You have a set of 4 cameras, from left to right, (C_1, C_2, C_3, C_4), giving a set of 4 images (I_1, I_2, I_3, I_4).

To transform from I_1 to I_2, you have a 3x3 transformation matrix, called a homography. We'll call this H_12. Similarly for I_2 to I_3 we have H_23 and for I_3 to I_4 you'll have H_34.

You can pre-calibrate these homographies in advance using the standard method (point matching between the overlapping cameras).

You'll need to create a blank matrix, to act as the canvas.
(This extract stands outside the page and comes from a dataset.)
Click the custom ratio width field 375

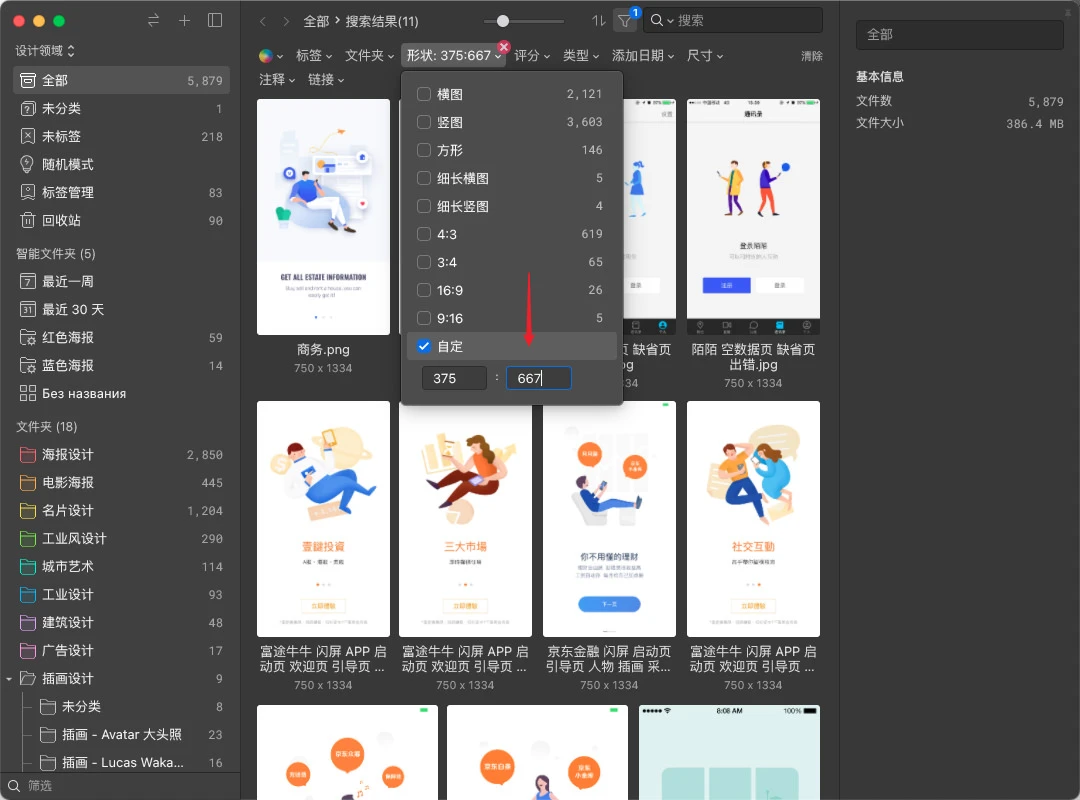click(454, 378)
You can guess the size of this (4*image_size would suffice) or you can take the top-right corner (call this P1_tr) and transform it by the three homographies, giving a new point at the top-right of the panorama, PP_tr (the following assumes that P1_tr has been converted to a matrix):

PP_tr = H_34 * H_23 * H_12 * P1_tr'

What this is doing, is taking P1_tr and transforming it first into camera 2, then from C_2 to C_3 and finally from C_3 to C_4

You'll need to create one of these for combining images 1 and 2, images 1,2 and 3 and finally images 1-4, I'll refer to them as V_12, V_123 and V_1234 respectively.
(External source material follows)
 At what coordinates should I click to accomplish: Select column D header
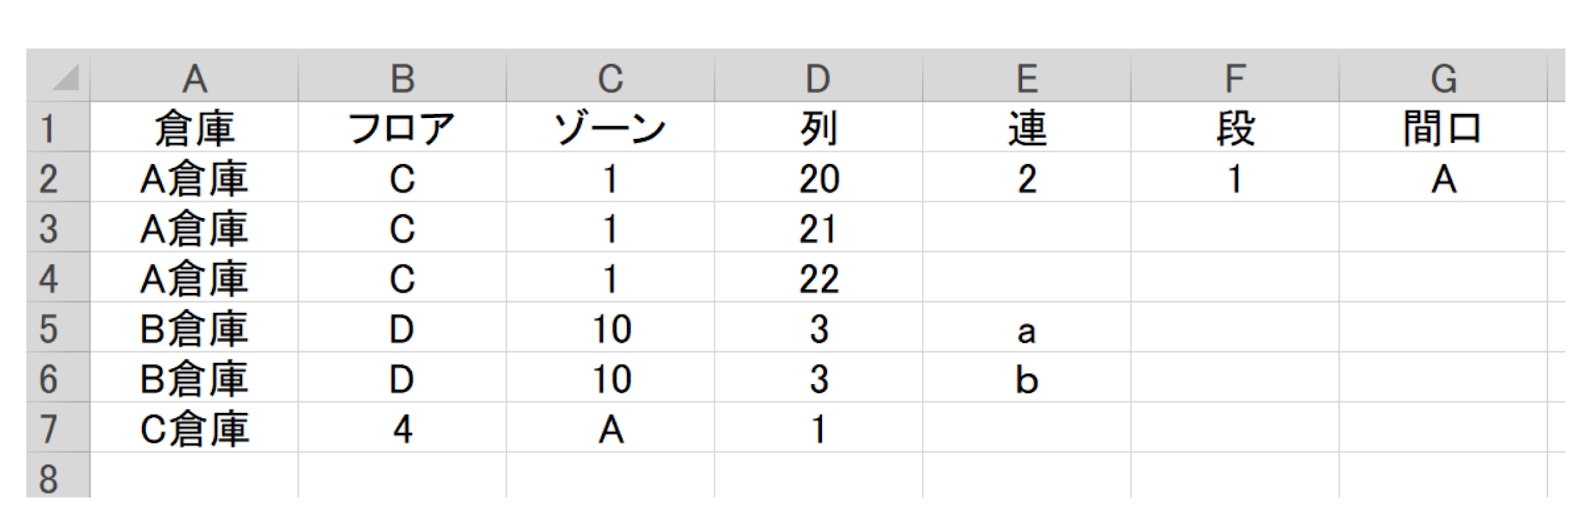coord(818,78)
Use the following to warp the image onto the canvas:

cv::warpAffine(I_2, V_12, H_12, V_12.size( ));

Then do the same with the next images:

cv::warpAffine(I_3, V_123, H_23*H_12, V_123.size( ));
cv::warpAffine(I_4, V_1234, H_34*H_23*H_12, V_1234.size( ));

Now you have four canvases, all of which are the width of the 4 combined images, and with one of the images transformed into the relevant place on each.
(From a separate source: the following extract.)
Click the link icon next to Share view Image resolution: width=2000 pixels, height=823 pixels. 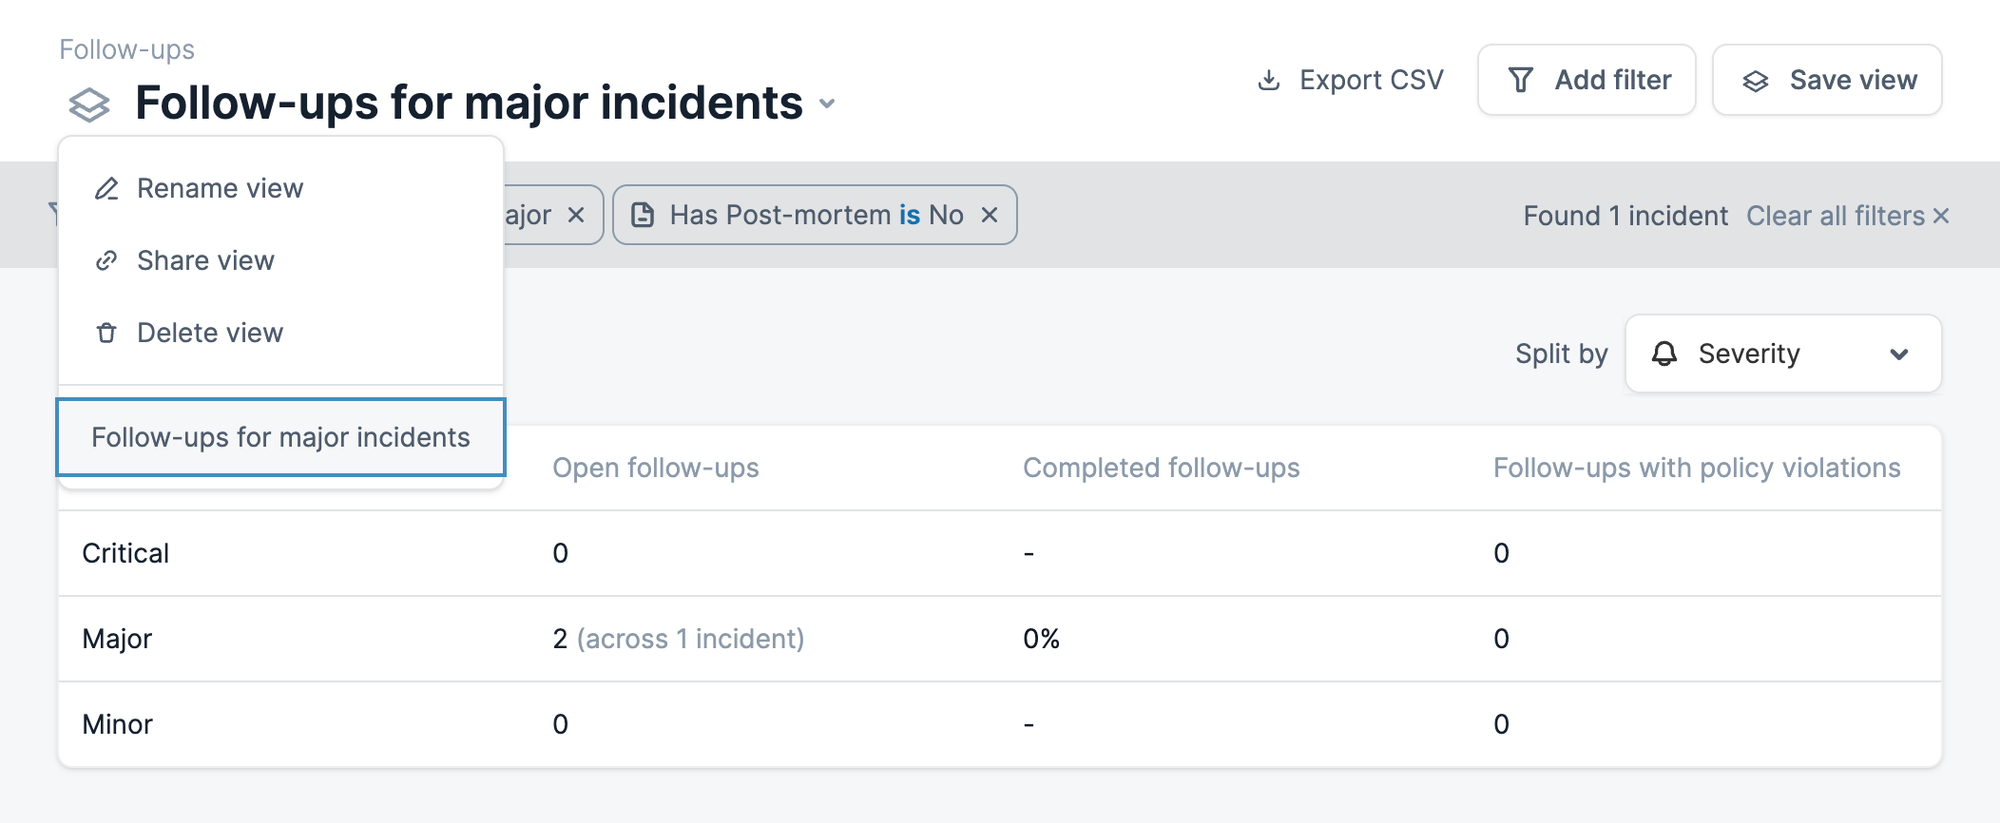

All that remains is to merge the transformed images onto eachother. This is easily achieved using regions of interest.

Creating the ROI masks can be done in advance, before frame capture begins.

Start with a blank (zeros) image the same size as your canvases will be. Set the leftmost rectangle the size of I_1 to white. This is the mask for your first image. We'll call it M_1.

Next, to get the mask for the second transformed image, we do

cv::warpAffine(M_1, M_2, H_12, M_1.size( ));
cv::warpAffine(M_2, M_3, H_23*H_12, M_1.size( ));
cv::warpAffine(M_3, M_4, H_34*H_23*H_12, M_1.size( ));

To bring all the images together into one panorama, you do:

cv::Mat pano = zeros(M_1.size( ), CV_8UC3);
I_1.copyTo(pano, M_1);
V_12.copyTo(pano, M_2): 
V_123.copyTo(pano, M_3): 
V_1234.copyTo(pano, M_4): 

What you're doing here is copying the relevant area of each canvas onto the output image, pano - a fast operation.

You should be able to do all this on the GPU, substituting cv::gpu::Mat's for cv::Mats and cv::gpu::warpAffine for its non-GPU counterpart.